How dbt Works
dbt flipped the analytics engineering model: instead of extracting data out of the warehouse to transform it, you write transformations as SQL models that run inside the warehouse. The architecture that makes this work is simpler than you might expect.
What dbt-core Does
Data transformation framework that compiles SQL models into warehouse tables using software engineering practices
dbt (data build tool) is a command-line tool that enables data analysts and engineers to transform data using SQL SELECT statements while applying software engineering best practices like version control, testing, and documentation. It compiles SQL models into tables and views in data warehouses, manages dependencies between models, and provides testing and documentation capabilities.
Architecture Overview
dbt-core is organized into 4 layers, with 10 components and 6 connections between them.
How Data Flows Through dbt-core
dbt processes SQL models through parsing, compilation, and execution phases, managing dependencies and generating artifacts
1Parse Resources
Scan project files and parse SQL models, tests, and configuration into resource objects
2Build Manifest
Create dependency graph and validate resource relationships and configurations
3Compile SQL
Transform Jinja templates and refs into executable SQL with dependency resolution
4Execute Commands
Run compiled SQL against data warehouse based on command type (run, test, seed, etc.)
5Generate Artifacts
Produce manifest.json, catalog.json, and run results for downstream consumption
System Dynamics
Beyond the pipeline, dbt-core has runtime behaviors that shape how it responds to load, failures, and configuration changes.
Data Pools
Resource Manifest
Cached parsed representation of all project resources and their dependencies
Type: in-memory
Artifact Files
Serialized JSON artifacts (manifest.json, catalog.json, run_results.json) for external consumption
Type: file-store
Control Points
materialized
enabled
pydantic_major
Delays
Compilation Cache
Duration: session-based
Technology Choices
dbt-core is built with 7 key technologies.
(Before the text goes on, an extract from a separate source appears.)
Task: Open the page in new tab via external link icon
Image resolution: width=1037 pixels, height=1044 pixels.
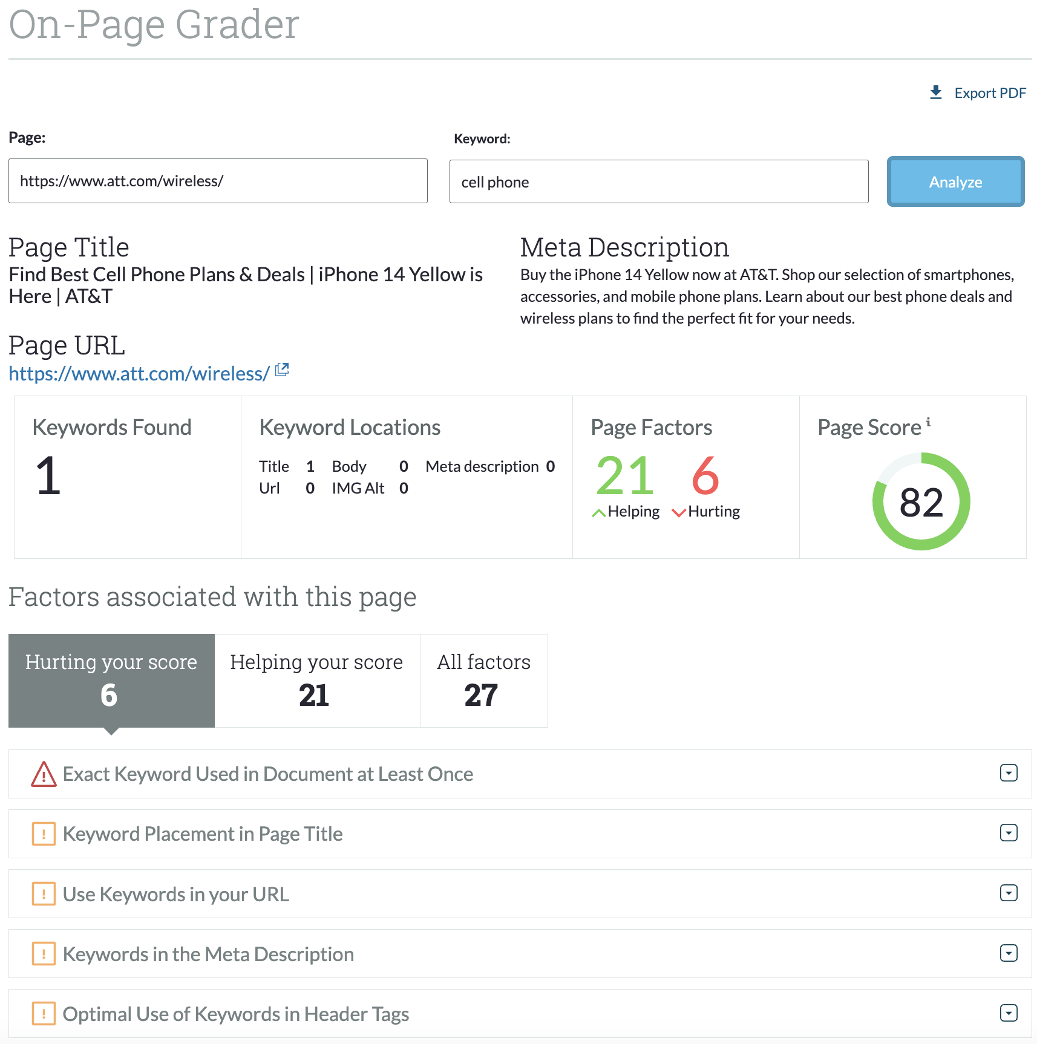Action: click(282, 370)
Each serves a specific role in the system.
Key Components
- dbtRunner (class): Programmatic interface for invoking dbt commands with manifest caching and callbacks
- BaseResource (class): Base class defining common fields for all dbt resources (models, tests, etc.)
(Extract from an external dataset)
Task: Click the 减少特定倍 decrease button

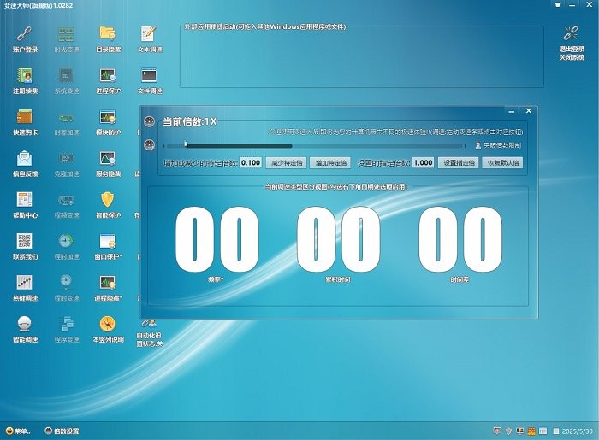Action: click(x=285, y=162)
- NodeType (type-def): Enum defining all supported dbt resource types (Model, Test, Seed, etc.)
- NodeConfig (class): Configuration schema for SQL nodes with materialization, hooks, and warehouse settings
- CompiledResource (class): Base class for resources that get compiled to SQL with dependency tracking
- Analysis (class): Resource type for analytical SQL queries that don't create warehouse objects
- Exposure (class): Resource representing downstream uses of dbt models like dashboards or ML models
- Function (class): Resource for user-defined functions deployed to the data warehouse
- GenericTest (class): Parameterizable test templates that can be applied to multiple models/columns
- IncompatibleSchemaError (class): Exception raised when artifact schema versions are incompatible between dbt versions
Who Should Read This
Analytics engineers building transformation pipelines, or data teams evaluating dbt for their warehouse.
This analysis was generated by CodeSea from the dbt-labs/dbt-core source code. For the full interactive visualization — including pipeline graph, architecture diagram, and system behavior map — see the complete analysis.
Explore Further
Full Analysis
Interactive architecture map for dbt-core
dbt-core vs prefect
Side-by-side architecture comparison
How Apache Airflow Works
Data Pipelines
How Prefect Works
Data Pipelines
Frequently Asked Questions
What is dbt-core?
Data transformation framework that compiles SQL models into warehouse tables using software engineering practices
How does dbt-core's pipeline work?
dbt-core processes data through 5 stages: Parse Resources, Build Manifest, Compile SQL, Execute Commands, Generate Artifacts. dbt processes SQL models through parsing, compilation, and execution phases, managing dependencies and generating artifacts
What tech stack does dbt-core use?
dbt-core is built with Click (CLI framework and command parsing), Pydantic (Data validation and settings management), Mashumaro (JSON schema generation and serialization), dbt_common (Shared contracts and utilities across dbt packages), dbt_semantic_interfaces (Semantic layer type definitions and interfaces), and 2 more technologies.
How does dbt-core handle errors and scaling?
dbt-core uses 3 control points, 2 data pools to manage its runtime behavior. These mechanisms handle error recovery, load distribution, and configuration changes.
How does dbt-core compare to prefect?
CodeSea has detailed side-by-side architecture comparisons of dbt-core with prefect. These cover tech stack differences, pipeline design, and system behavior.